Beware the Buy Write – Part 2

Yesterday, we talked about initiating a buy-write in TPX (Beware - Pt. 1). Our hypothetical position involves being long 100 shares of TPX at $27.42 and short 1 Mar 27.5 call at $1.05. Remember that this is hypothetical, in most cases, selling a single call against your long stock position may not be economical because of the combine factors of commissions and size of the bid/ask spread. Using the TPX calls as an example, today's bid/ask, with the stock around $27.02, was $.85-$1.00. To put this in perspective, the one lot that we collected $105 for has a $15 spread or nearly 15% of value. The point is that when you factor in commissions as well, it becomes clear that this is a strategy more suited to a longer horizon rather than for short term trading or a larger size position.
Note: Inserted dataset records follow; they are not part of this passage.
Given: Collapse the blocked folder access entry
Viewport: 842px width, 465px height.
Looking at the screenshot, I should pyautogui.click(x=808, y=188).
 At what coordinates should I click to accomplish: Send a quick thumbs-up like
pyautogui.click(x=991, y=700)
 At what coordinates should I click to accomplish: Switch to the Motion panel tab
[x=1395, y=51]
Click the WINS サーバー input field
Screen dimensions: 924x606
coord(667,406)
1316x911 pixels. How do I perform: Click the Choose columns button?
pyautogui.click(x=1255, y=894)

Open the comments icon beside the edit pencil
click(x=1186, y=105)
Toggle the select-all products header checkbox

A longer time horizon may be as little as a month and as with any option trade you need time and price action to work in your favor. With a short option position, you want time to move quickly and price to move slowly. Unless TPX were to move dramatically in one direction or the other, due to earnings, some other company specific event, or just macro factors (fyi : TPX has a recent approximate Beta of 2, so one can reasonably expect some movement if the market goes bonkers), each day we expect to theoretically collect a portion of the premium we gained from the call sale.

Ok, in Scenario 1, everything goes exactly as planned and after two weeks the stock hasn't moved around enough to raise concern (Scenario 2) settling in around $27.25 and there is now less than two weeks until March expiration. Time to make some position management decisions. If you own TPX as a core holding, this is a good time to roll the position. Holding implied volatility constant the value of the March call would be around $.50 and the Apr 27.5 Cs would trade around $1.25. In all likelihood, since the stock hasn't moved that much over these past two hypothetical weeks, implied volatility and prices of both options would be lower.

On the other hand if you initiated the trade for the shorter term, you may want to hold the position hoping the stock rises through the strike and your hundred shares gets called away. Or you could take your profits, making $.65 on your call and losing $.17 on your stock, for a net gain of $.48.

Tomorrow, I'll talk about Scenario 2, when things don't go exactly as planned.

Disclosures: The author has no position in TPX or its options.


  1. Welcome to the blogosphere, Edmund, and thanks for including me on your blogroll.

    I like where you are going with this blog and look forward to reading more.

    Cheers and best of luck to you,


  2. Thanks Bill, been a long time fan!